There are many adjectives used to describe Metro Manila traffic.

Sadly, “fast” and “efficient” are not among them. And in a sentence, words used to illustrate the mess usually comes with the complementary expletive.

Traffic congestion in the bustling metropolis has almost become a fact of life, often met with sighs of resignation on the part of commuters and motorists. The costs of such problem, however, would cause one to jerk in indignation.

An earlier World Bank-commissioned study pegged the toll at P15 billion annually. The Department of Transportation and Communications (DOTC), meanwhile, has estimated the losses to amount to about P140 billion a year. The department explained that the amount represented the cost of wasted fuel because of slow-moving traffic, lost productivity of workers and vehicle maintenance, among others.

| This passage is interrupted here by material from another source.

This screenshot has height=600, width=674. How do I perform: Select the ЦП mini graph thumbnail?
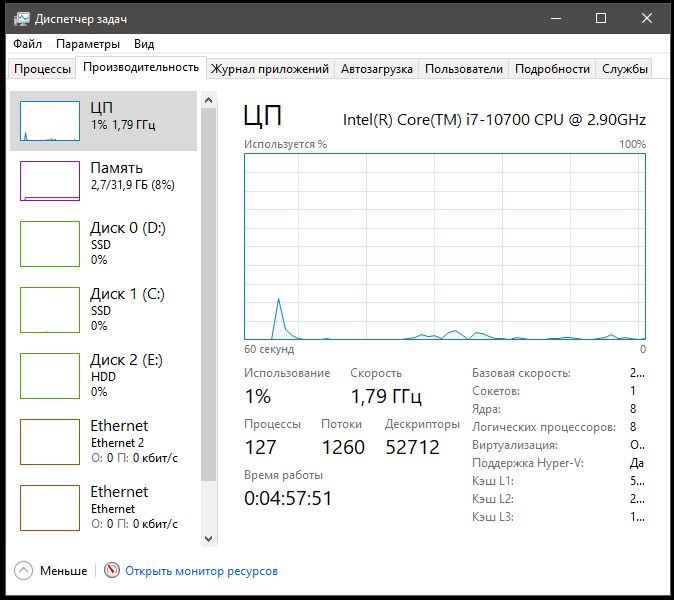(x=50, y=120)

And the traffic situation can only get worse as Metro Manila continues to develop with the rapid construction of condominiums and malls as well as the establishment of business districts in several cities within the region.

The prospects are indeed grim but for traffic specialist Antonio Balmori Villegas, the situation is far from hopeless.

Traffic principles

Villegas, the founder and president of the Movement for Efficient Trash and Traffic Road Order, claimed that solving Manila’s traffic problems requires an acute understanding of peculiarities of traffic flow in the region.

“Traffic is the science of numbers—people, vehicles, and buildings eat up and congest narrow spaces,” Villegas explained.

Having observed the flow of traffic for about 20 years as a consultant to the DOTC, Metropolitan Manila Development Authority (MMDA) and Land Transportation Office (LTO), among others, he posited that solving the traffic problems requires the widescale coordination of activities of road users.

“Traffic is like an orchestra and it takes only one note off to put everything in disarray. Indeed, it takes only one entry point in one city to bungle and obstruct the entire traffic in the metropolis,” Villegas said.

Among the main causes of the traffic problems that he cited is incorrect zoning. He noted that universities, bus terminals and malls and other commercial establishments were all erected right smack along main arteries of highways. Waiting sheds, meanwhile, were built in sensitive corners, obstructing the flow of traffic for vehicles that must turn right or left.

“Private and public workers and students cross over from one city to another, creating a giant web of traffic congestion,” Villegas said.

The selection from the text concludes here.